Before you can govern authorization, you have to find it. In most codebases the authorization logic is not in one place: it is scattered across role checks, permission guards, and middleware, mixed into application code. Zift is the assess product in the EnforceAuth AI Security Fabric. It scans a codebase, finds that embedded authorization, and extracts it to Rego so a Policy Decision Point (OPA or Enterprise OPA) can make the decision instead of the app.

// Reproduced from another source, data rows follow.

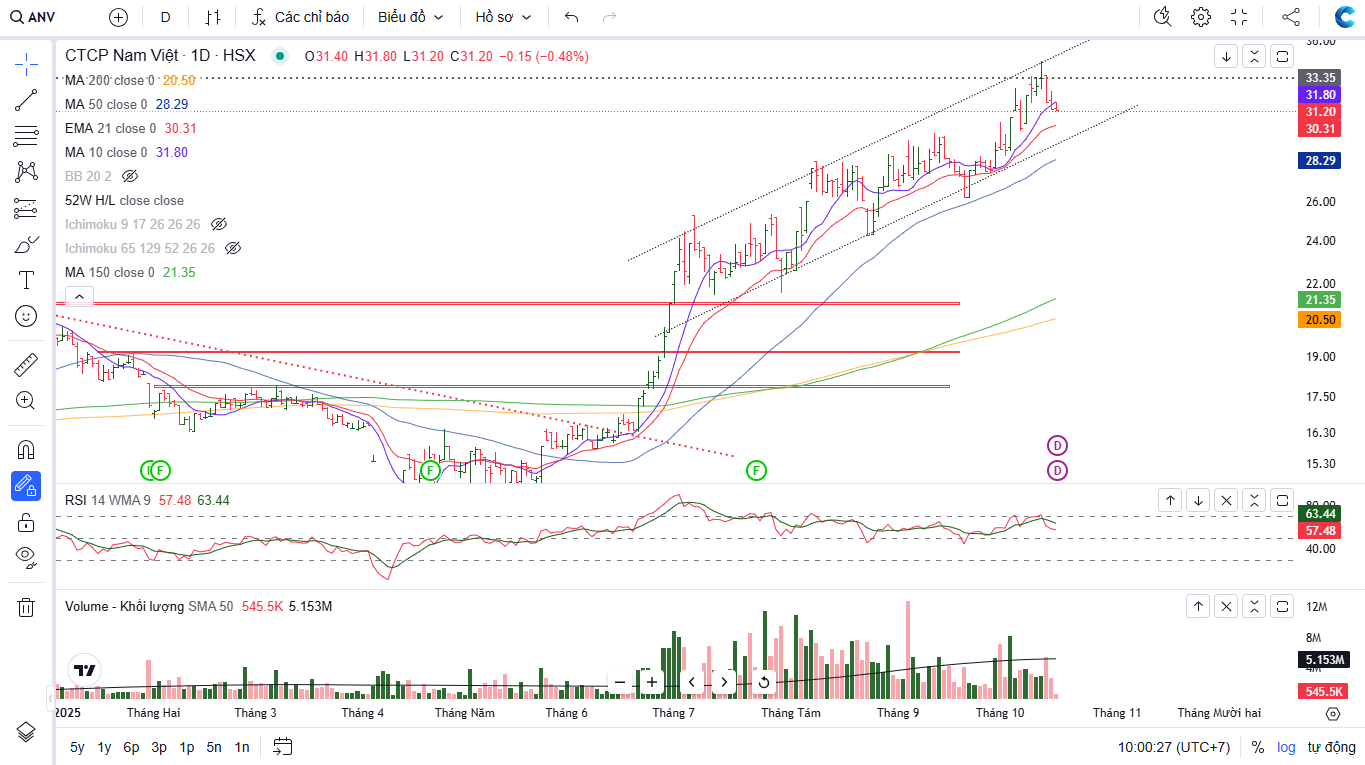
Task: Select the text annotation tool
Action: tap(26, 280)
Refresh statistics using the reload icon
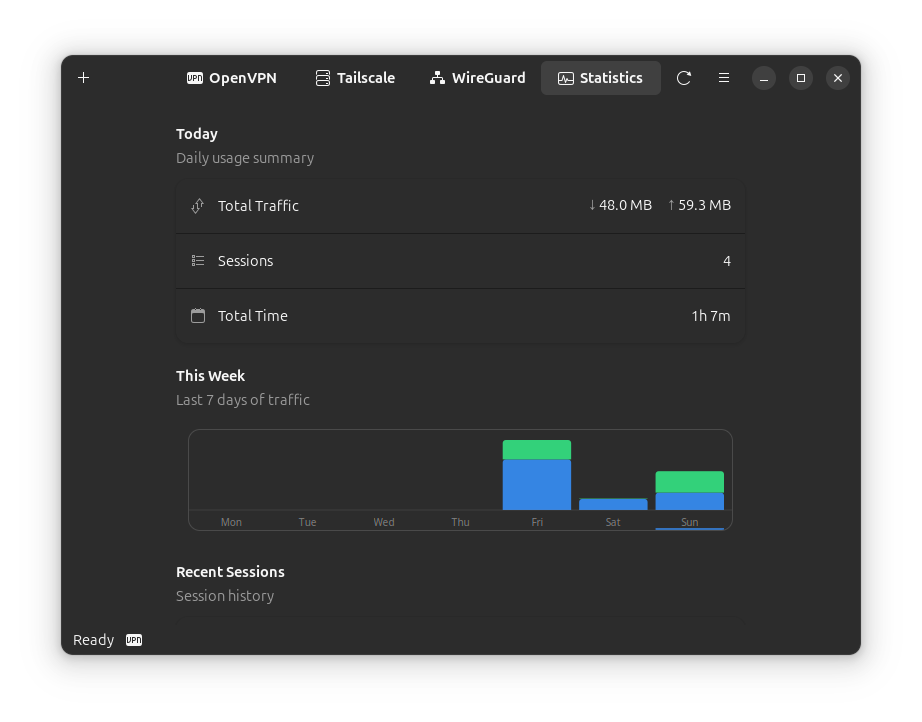The width and height of the screenshot is (922, 722). (x=684, y=77)
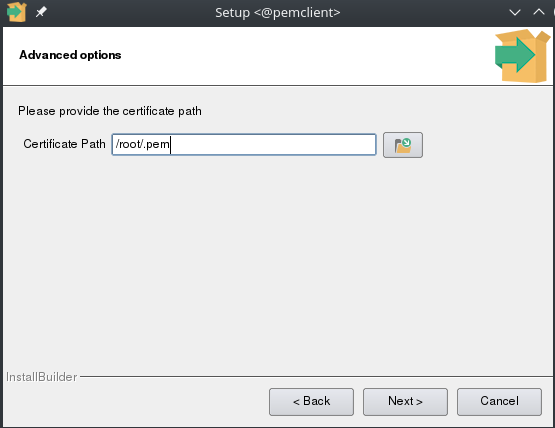Click the Advanced options heading
The height and width of the screenshot is (428, 555).
[x=70, y=55]
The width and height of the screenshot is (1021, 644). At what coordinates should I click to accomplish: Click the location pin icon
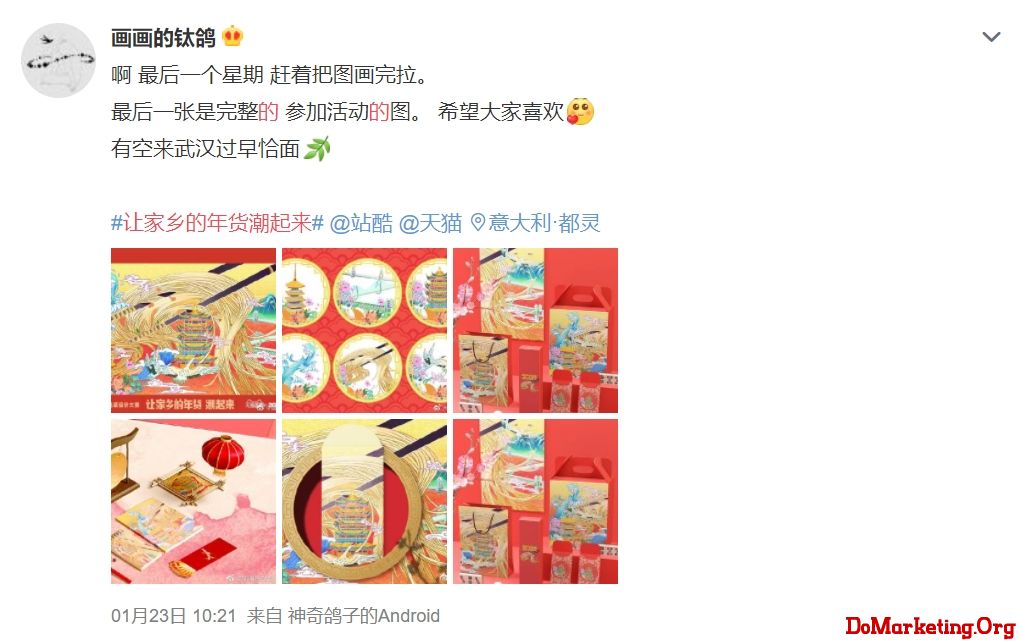click(x=478, y=223)
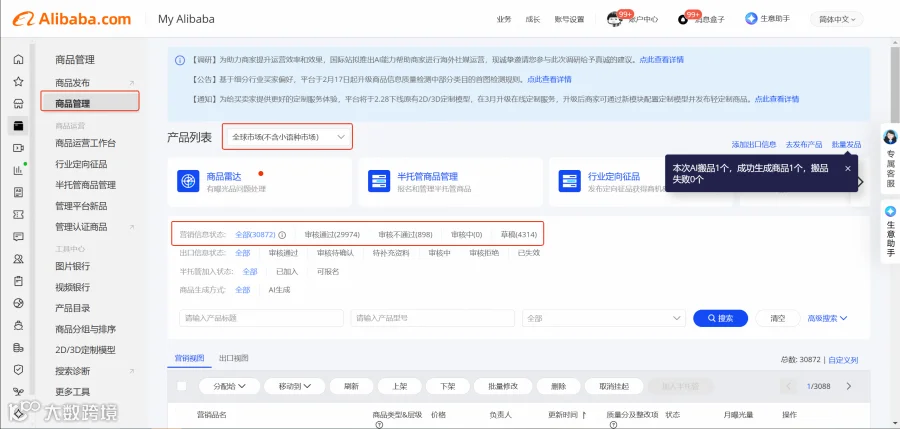Expand the 高级搜索 options

tap(827, 318)
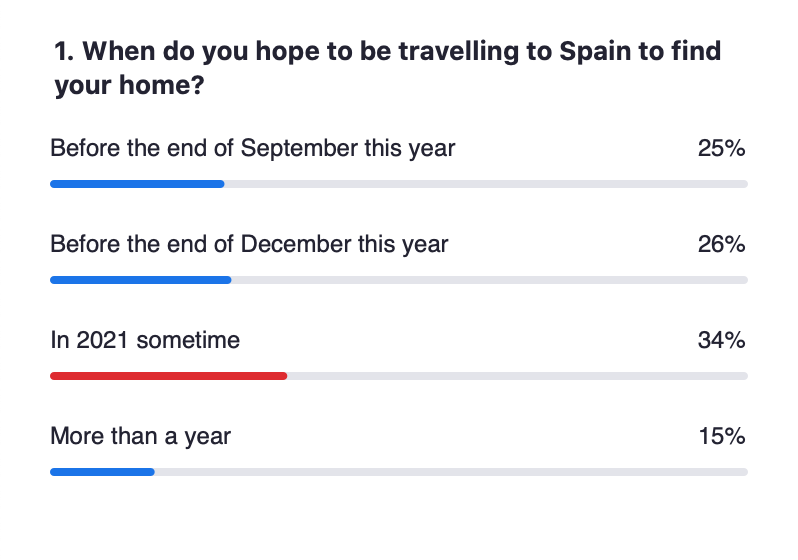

This course teaches how Zift works: the two-pass scan model, extracting findings to Rego, and the externalization percentage, the metric a CISO uses to track how much authorization has moved out of code and under policy control.

Who this is for

Both EnforceAuth customers and open-source OPA users on the Associate track. Zift is open source (a Rust scanner). You do not run Zift to complete this course: the graded lab hands you a Zift-extracted policy and you author its decision rules in Rego, then validate them with opa. The lab requires writing Rego, so complete OPA & Enterprise OPA Fundamentals (opa-eopa-fundamentals) first, it covers default-deny, incremental allow if rules, the in operator, and writing tests with with input as.

Outcomes

By the end of this course you will be able to:

  • Explain why embedded authorization is a security problem and what Zift finds.
  • Describe Zift's two-pass model: a structural (tree-sitter) pass and a --deep LLM-assisted pass.
  • Read a Zift-extracted Rego policy and reason about the decision it encodes.
  • Define the externalization percentage and explain what it tells a CISO.

Lessons

  1. Embedded authorization and the Authorization Gap
  2. How Zift scans: the two-pass model
  3. Extracting findings to Rego
  4. The externalization percentage

Hands-on lab

This course includes a hands-on lab in lab/. It is a policy Zift extracted from a document service with its two allow decision rules removed; you implement them in lab/policy.rego until the test suite passes. Clone the public labs repo and run:

git clone https://github.com/EnforceAuth/university-labs.git
cd university-labs
opa test courses/assess-with-zift -v

The starter reports PASS: 4/8; your target is PASS: 8/8. Keep iterating until opa test is green.

Certification

Counts toward the Associate track. Certification is a machine-graded practical: you author a policy that the assessment engine runs against a hidden opa test suite you do not see. This lab is practice for that exam, a short quiz reinforces the concepts, but the graded bar is your policy passing the hidden suite.